J'ai traduit son texte il y a déjà longtemps, mais il m'avais alors réclamé 100 € pour sa publication. Je travaille bénévolement ces sujets, pour que les idées circulent, pour que la recherche, ne serait-ce déjà qu'intellectuelle, avance. Surtout qu'au sujet de la propriété en général, R. Steiner cite déjà en son temps, celle intellectuelle en exemple, comme « temporaire » . Il indique clairement qu'il est, en ce qui le concerne, pour plus de "liberté"… entre temps, les conditions se sont même durcies… qu'on se représente ce que signifie de marchandisation de la pensée des droits d'auteurs passant de 30 ans après décès à l'époque, à 70 aujourd'hui.
(sur le sujet, entre autres :
- https://www.triarticulation.fr/Institut/FG/SamF/F003023109111197628041919.html

- https://www.triarticulation.fr/Institut/FG/SamF/01330097097198325041919.html )

Qu'on s'interroge aussi au rôle que joua probablement cet aspect dans un conflit sur la question des éditions au sein même de la société anthroposophique avec comme conséquence, entre autres, la mise sur la touche d'un H. Witzenman.

Le temps a passé et je publierai prochainement malgré tout (discrètement) cette traduction d'un article de 1999. En français seulement car il se pratique beaucoup actuellement, pour ceux qui n'ont pas encore adopté la licence "libre" dans l'allemand, de la concéder pour le français (où visiblement il n’est pas vu de marché sur ces sujets.
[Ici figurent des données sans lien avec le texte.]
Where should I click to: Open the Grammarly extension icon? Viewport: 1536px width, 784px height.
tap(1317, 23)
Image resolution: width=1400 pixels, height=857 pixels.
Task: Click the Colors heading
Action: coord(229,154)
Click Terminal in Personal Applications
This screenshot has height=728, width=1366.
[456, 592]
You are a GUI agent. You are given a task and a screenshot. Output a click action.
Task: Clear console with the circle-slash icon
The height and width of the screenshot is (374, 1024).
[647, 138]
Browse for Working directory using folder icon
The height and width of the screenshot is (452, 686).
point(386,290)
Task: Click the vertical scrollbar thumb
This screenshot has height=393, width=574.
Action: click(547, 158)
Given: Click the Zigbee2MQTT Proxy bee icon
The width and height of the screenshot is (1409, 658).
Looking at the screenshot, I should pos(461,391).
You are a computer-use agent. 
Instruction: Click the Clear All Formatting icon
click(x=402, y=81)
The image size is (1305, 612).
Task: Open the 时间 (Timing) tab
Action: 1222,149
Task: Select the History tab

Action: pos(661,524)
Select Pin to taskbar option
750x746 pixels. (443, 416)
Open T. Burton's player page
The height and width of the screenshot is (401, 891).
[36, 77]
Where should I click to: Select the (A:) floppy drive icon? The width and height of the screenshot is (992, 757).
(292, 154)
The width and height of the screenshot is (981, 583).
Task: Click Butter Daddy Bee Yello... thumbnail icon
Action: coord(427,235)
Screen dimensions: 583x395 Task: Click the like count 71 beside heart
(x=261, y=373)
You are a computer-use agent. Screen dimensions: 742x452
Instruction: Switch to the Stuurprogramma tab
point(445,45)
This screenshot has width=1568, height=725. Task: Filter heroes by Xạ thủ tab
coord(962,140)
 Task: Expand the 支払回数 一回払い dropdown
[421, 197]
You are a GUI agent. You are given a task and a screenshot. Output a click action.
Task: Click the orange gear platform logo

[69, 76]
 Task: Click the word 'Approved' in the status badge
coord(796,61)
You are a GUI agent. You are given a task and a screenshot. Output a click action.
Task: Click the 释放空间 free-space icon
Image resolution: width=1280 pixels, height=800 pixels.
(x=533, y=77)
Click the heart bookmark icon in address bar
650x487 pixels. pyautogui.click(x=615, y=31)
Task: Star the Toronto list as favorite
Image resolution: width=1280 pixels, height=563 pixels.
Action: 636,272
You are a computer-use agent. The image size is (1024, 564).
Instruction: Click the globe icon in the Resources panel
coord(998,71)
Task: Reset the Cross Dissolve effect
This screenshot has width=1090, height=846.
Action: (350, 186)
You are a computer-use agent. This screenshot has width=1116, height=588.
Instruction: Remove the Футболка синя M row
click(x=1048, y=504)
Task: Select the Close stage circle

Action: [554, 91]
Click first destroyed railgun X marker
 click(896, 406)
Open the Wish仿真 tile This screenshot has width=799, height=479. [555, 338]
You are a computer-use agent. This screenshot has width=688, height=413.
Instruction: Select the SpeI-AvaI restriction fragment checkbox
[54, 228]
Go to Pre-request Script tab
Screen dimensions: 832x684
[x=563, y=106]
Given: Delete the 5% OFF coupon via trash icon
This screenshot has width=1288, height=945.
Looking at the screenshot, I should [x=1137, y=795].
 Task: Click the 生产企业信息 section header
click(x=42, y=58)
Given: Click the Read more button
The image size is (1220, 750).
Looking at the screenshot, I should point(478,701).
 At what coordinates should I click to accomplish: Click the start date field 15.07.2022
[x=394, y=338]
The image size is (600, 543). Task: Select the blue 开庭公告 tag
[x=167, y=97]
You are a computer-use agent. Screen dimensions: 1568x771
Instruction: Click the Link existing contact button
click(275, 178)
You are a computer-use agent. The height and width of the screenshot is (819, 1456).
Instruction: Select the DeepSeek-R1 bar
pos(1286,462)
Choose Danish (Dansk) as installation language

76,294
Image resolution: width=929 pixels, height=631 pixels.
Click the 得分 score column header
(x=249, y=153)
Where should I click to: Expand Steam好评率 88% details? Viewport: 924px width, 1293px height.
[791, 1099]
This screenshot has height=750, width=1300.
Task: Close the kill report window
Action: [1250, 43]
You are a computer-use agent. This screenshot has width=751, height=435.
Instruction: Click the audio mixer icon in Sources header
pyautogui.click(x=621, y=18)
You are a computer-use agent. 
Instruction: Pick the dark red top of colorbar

Et c'est le cas !)

Le texte d'aujourd'hui par contre, a pour auteur S. Coiplet, qui met ses textes à disposition sous licence libre en allemand. Je ne devrais cependant pas le modifier… car nous avons découvert récemment qu'une traduction est une modification dans ce cas des droits. L'ayant déjà fait de nombreuses fois par accord tacite donc, je continue, bien qu'il serait quand même bien que cela soit une fois clarifié publiquement, sauf à vouloir octroyer des privilèges juridiques.

C'est justement intéressant : ces questions de droit de propriété qui s'invitent au sujet de deux façons différentes, pourtant liées, de, quel mot choisir ?, "substituer" autre chose à la triarticulation sociale sous quand même l’étiquette "Steiner" ou "anthroposophie". Intéressant justement quand on prend conscience du rôle que devrait y jouer la promotion d’une évolution du droit de propriété, si on souhaitait vraiment pour elle un statut de "liberté".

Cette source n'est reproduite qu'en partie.